Contextual word embeddings are based on Masked Language Modeling (MLM) pre-training, while CBOW follows a rudimentary form of MLM task, predicting a masked target word from a context window without any perturbation of the masked word.

## BERT

BERT (Bidirectional Encoder Representations from Transformers) is an open-source machine learning framework for natural language processing (NLP). Developed by Google in 2018. BERT was one of the first models to use a bidirectional approach, allowing it to understand the full context of a word by analyzing the words that precede and follow it.

BERT is pre-trained through two main tasks:
- Masked Language Modeling (MLM), where it predicts randomly masked words in a sentence by looking at the surrounding context
- Next Sentence Prediction (NSP), where it determines if two sentences are consecutive in the original document.

### Properties
- autoencoding model
- encoder-only architecture
- understands the context of a sequence
- good at language comprehension tasks
- reconstructs masked portions of the text, using left and right context (bidirectional)

## GPT
GPT (Generative Pre-trained Transformer) is a family of large language models (LLMs) developed by OpenAI. These AI models use a deep learning architecture known as a "transformer" to generate human-like text and process a wide range of other data, including images, audio, and code. 

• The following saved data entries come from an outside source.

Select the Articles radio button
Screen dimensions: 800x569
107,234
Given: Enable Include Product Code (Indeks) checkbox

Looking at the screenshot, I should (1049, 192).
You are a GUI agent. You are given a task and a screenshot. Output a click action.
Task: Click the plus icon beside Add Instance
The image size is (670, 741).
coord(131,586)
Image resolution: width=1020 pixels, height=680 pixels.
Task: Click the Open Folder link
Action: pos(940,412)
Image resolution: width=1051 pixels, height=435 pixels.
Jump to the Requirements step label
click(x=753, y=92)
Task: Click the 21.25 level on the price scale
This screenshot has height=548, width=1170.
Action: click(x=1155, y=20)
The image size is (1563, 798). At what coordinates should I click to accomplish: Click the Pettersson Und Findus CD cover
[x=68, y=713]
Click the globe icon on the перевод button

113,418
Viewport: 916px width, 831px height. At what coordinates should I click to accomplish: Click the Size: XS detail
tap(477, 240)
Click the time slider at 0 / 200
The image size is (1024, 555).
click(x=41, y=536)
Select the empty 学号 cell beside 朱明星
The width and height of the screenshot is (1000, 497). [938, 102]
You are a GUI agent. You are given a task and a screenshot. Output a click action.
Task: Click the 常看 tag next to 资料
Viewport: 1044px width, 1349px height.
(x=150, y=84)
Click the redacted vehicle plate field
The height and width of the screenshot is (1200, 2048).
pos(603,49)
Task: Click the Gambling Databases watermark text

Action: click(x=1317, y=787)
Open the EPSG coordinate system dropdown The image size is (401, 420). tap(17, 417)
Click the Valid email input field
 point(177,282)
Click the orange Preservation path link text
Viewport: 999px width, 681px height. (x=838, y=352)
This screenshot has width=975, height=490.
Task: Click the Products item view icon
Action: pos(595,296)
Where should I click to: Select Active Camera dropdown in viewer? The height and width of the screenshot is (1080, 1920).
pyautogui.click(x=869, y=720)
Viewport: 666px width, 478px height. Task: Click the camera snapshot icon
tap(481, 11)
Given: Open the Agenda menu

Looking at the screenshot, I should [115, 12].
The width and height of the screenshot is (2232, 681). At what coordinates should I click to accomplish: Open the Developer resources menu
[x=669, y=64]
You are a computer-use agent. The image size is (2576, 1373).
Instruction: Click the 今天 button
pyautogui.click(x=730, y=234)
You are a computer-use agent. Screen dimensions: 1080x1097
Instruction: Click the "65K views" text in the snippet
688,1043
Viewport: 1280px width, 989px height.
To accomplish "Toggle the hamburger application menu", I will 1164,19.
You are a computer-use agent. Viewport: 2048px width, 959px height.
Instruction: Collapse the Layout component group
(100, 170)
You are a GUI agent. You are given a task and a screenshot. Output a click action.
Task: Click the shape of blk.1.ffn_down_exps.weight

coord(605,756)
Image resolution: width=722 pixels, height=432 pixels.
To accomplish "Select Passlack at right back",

GPT is pre-trained through a task called next-token prediction. This is an unsupervised learning process that allows the model to develop a deep and broad understanding of language.

### Properties
- autoregressive model
- decoder-only architecture
- predicts the next token in a sequence
- good at text generation
- predicts the next token in a sequence, conditioned on the preceding tokens

## T5
T5, which stands for Text-to-Text Transfer Transformer, is a powerful series of large language models developed by Google AI. It gained prominence for its unified framework, which recasts all natural language processing (NLP) tasks into a text-to-text format. This approach simplifies the architecture and training process, allowing the same model and hyperparameters to be used for a wide variety of tasks. 

### Properties
- hybrid model (uses aspects of both autoencoding and autoregressive approaches)
- encoder-decoder architecture
- provides a unified, versatile framework for all NLP tasks by converting them into a text-to-text format.
- can do the same tasks as BERT and GPT by reframing the problem

## What is an Encoder-Decoder?
Encoder-decoder models can utilize autoregressive techniques, particularly in the decoder part. While the encoder typically processes the entire input sequence in parallel, the decoder often generates the output sequence token by token, relying on previously generated tokens. This sequential, token-by-token generation is the core idea behind autoregressive models.